В ночь на 18 августа 1941 года началась отправка дивизии на фронт. У эшелонов толпились провожающие: женщины, старики. Люди прощались друг с другом — все перелатали великую боду, которая обрушилась на страну.
310-я дивизия состояла из трех стрелковых полков: 1080-го, 1082-го и 1084-го, которыми командовали майоры Смирнов, Михайлов, Юртов. В дивизию входили также 860-й артполк, (командир майор Головчанский), батальон связи, саперный, разведывательный и другие подразделения и службы.
Эшелоны дивизии, выйдя из Акмолинска, шли через Челябинск, Куйбышов, Москву, Вологду и Тихвин на северо-западный участок советско-германского фронта, где разворачивались грозные события.
Гитлеровская клика, предпринимая вероломное нападение на Советский Союз, большое внимание уделяла северному флангу своих войск.
Особое значение придавалось захвату Ленинграда.
В первой половине июля командованию Северной группы немецко-фашистских войск казалось, что сопротивление находящихся перед ними частей Красной Армии уже сломлено, и город на Неве скоро будет занят гитлеровцами. Нацистский диктатор собирался «сравнять Москву и Ленинград с землей». Но план овладения Ленинградом с ходу провалился. Почти месяц топтались немецкие войска перед позициями наших дивизий.
В первой половине августа немецкие и финские войска почти одновременно развернули концентрическое наступление на пяти направлениях: Красногвардейском (Гатчинском), Лужско-Ленинградском, Новгородско-Чудовском, Петрозаводско-Свирском и со стороны Карельского перешейка.
16 августа войска противника вышли к реке Нарва, ворвались в Кингисепп, захватили западную часть Новгорода. Встретив ожесточенное сопротивление советских войск, немцы вынуждены были выставить здесь заслоны. 20 августа врагом было захвачено Чудово. Октябрьская железная дорога, важнейшая коммуникация между Москвой и Ленинградом, оказалась перерезанной.
В связи с угрозой продвижения немецко-фашистских войск восточнее Ленинграда, за реку Волхов, было принято решение развернуть в районе Тихвин, Малая Вишера, Валдай, Осташков резервные армии с непосредственным подчинением их Верховному Главнокомандованию. Впоследствии здесь был создан Волховский фронт, на котором довелось сражаться и казахстанцам.
27 августа части 310-й дивизии начали выгружаться в Тихвине. Стало известно, что соединение включается в состав 54-й армии. Выгрузившись, полки двинулись походным порядком на юго-запад, к станции Будогощь, чтобы отразить врага, наступавшего со стороны Чудово.

^^^^^^^^^^^^^^^^

◆ Задание: Напишите продолжение текста об отправке 310-й дивизии на фронт, начав сразу после его последнего предложения. Приведённый далее материал в работе не используется.

Записи для поиска описанных объектов
^^^^^^^^^^^^^^^^

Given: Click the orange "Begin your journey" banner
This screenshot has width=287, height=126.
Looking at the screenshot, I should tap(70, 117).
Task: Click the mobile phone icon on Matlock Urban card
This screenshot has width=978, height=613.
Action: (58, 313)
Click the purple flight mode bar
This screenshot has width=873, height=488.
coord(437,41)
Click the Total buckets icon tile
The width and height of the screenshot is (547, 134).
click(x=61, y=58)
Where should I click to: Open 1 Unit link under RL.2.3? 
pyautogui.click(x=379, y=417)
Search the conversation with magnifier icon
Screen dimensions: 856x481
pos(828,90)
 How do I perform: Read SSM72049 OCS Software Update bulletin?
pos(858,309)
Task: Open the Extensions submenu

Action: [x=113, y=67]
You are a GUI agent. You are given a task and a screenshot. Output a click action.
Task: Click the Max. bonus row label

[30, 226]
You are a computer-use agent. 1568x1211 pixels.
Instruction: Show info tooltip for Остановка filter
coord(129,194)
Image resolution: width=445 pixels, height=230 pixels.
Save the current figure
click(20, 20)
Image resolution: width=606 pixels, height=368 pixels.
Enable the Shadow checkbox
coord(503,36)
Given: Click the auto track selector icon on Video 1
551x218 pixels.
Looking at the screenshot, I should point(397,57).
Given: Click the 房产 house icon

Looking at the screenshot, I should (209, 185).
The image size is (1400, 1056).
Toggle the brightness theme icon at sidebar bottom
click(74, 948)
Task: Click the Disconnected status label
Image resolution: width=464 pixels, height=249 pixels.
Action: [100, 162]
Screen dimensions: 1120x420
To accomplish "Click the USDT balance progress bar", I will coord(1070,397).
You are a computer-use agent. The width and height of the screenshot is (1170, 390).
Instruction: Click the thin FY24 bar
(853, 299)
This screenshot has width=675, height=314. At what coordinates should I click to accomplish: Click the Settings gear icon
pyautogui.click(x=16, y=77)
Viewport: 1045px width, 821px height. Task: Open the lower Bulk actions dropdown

^^^^^^^^^^^^^^^^

◆ Ответ:
Бойцы шли под непрерывным дождем. Дороги раскисли. Дни были мрачные, резкий холодный ветер пробирал до костей. Шинели намокли и не защищали от сырости. Под ногами хлюпала грязь. Но идти надо, хоть и нелегка солдатская ноша: винтовки, карабины, автоматы, противогазы, шанцевый инструмент, гранаты, пулеметы. А в сапогах — вода.
Усталость валила с ног, но бойцы шли вперед.
На марше дивизию догнал новый приказ — направиться в район станции Назия.
На станции Чернецово снова погрузились в эшелоны и отправились в район Войбокало, станцию Жихарево с задачей остановить и контратаковать наступающего противника. Дело в том, что немцы в это время рвались к Ладожскому озеру, стремясь окончательно замкнуть окружение города Ленина.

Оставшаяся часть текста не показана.